One is the way in which the film will handle the daydream sequences. In Thurber's story, Daydream Mitty, in stark contrast with Real Mitty, was in command of every situation that presented itself and always recognized for it, everyone about him a fawning admirer of his exceptional courage and skill--and manly self-assertion--as they cringe before the same challenges. Those situations were typically martial (Navy "hydroplane" captain, bomber pilot) or at least involved weapons and violence (Mitty as gunman, Mitty before a firing squad).1 In the trailer for the new film we do see Daydream Mitty in archetypally heroic situations--as Arctic explorer, as astronaut--but the emphasis on war, weaponry and violence has been left out. Indeed, the old-fashioned machismo--both Mitty's anxiety about his real-life lack of it, and his conspicuous display of it in his daydreams--seem unlikely to be a part of the big-screen version. (If anything, to go by Mitty's longing look at Cheryl, I expect the accent will be on Mitty as Sensitive Man rather than merely timid.)

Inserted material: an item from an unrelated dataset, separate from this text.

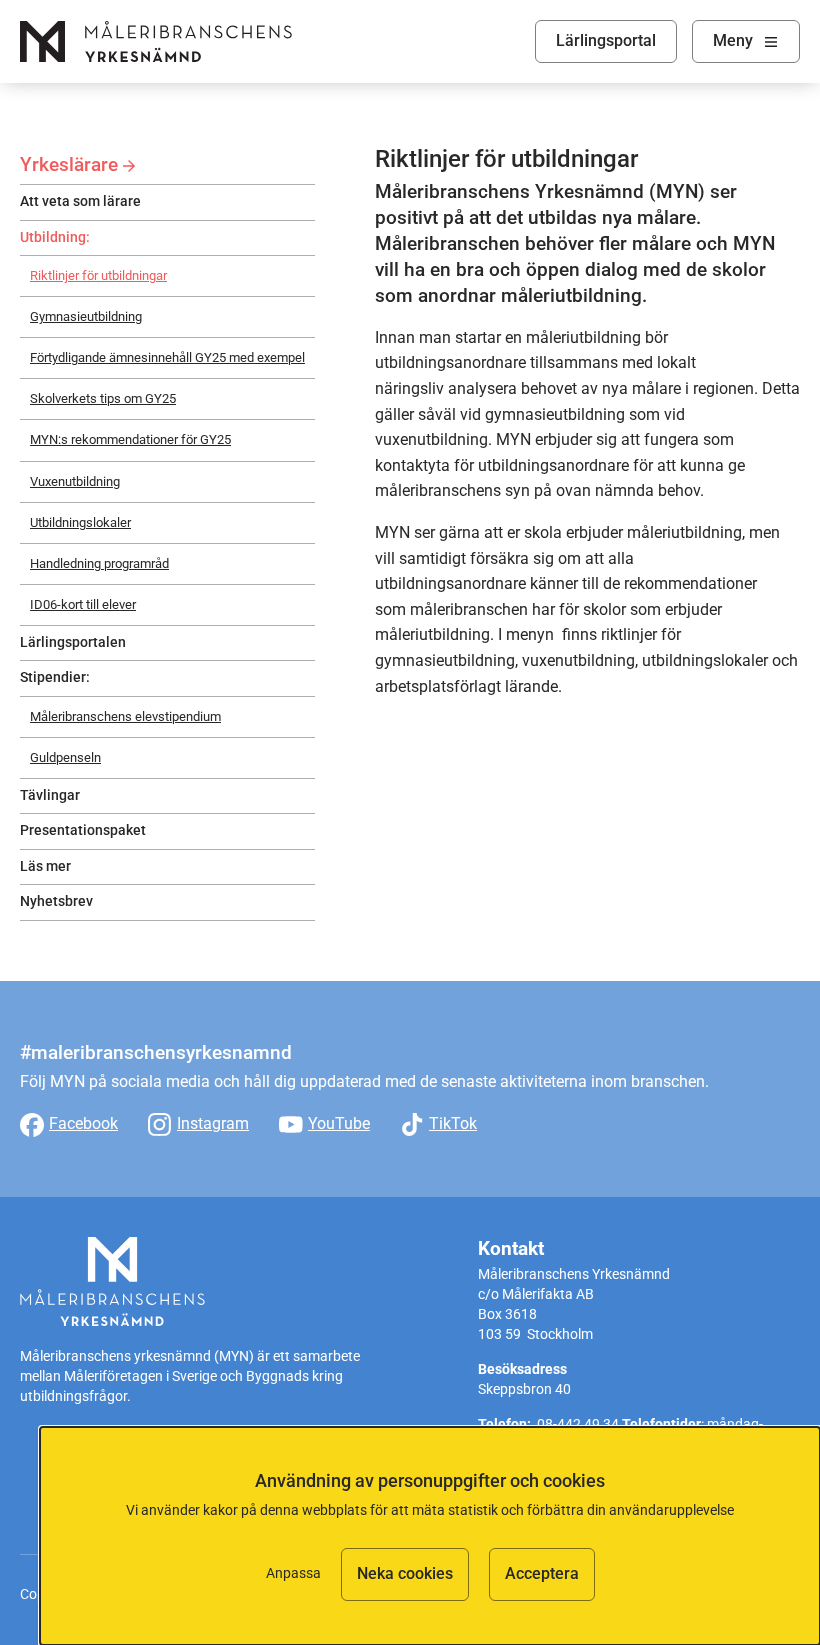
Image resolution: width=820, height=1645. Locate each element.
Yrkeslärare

More significant still is the likelihood that we will see Mitty less put upon (especially by overbearing women, another concept Hollywood has become less comfortable with treating in a critical fashion), while the extent to which he has contributed to his unhappy situation seems likely to be played up. Indeed, it all looks rather "Walter Mitty, Self-Help Book Hero," and I expect that how one feels about that will depend in large part on how one feels about self-help culture.
Love it or hate it, though, there is no denying that that culture tends to play up individual autonomy, and play down the practical and other constraints on one's freedom of choice; that it tends toward a simplistic, complacent solipsism. As I saw it, Thurber's story was about the distance between the man Mitty would have liked to be (the kind of man he has been told he should be), and the kind of man he actually was, or even could be--and the ways in which the external world he had to deal with kept reminding him of the fact, making him retreat inside his own head (as arguably, we all do to varying degrees). A "Self-Help"-themed version of the story seems prone to deny the importance, or even existence, of the external world altogether, a fundamentally different way of approaching the same subject than Thurber offered, and a rather more conventional one contrary to the spirit of Thurber's work.
But all this will likely stand Stiller's film in good stead at Oscar time.
1. Only the scene where "Dr." Mitty performs surgery on a high-profile patient is an exception to that pattern.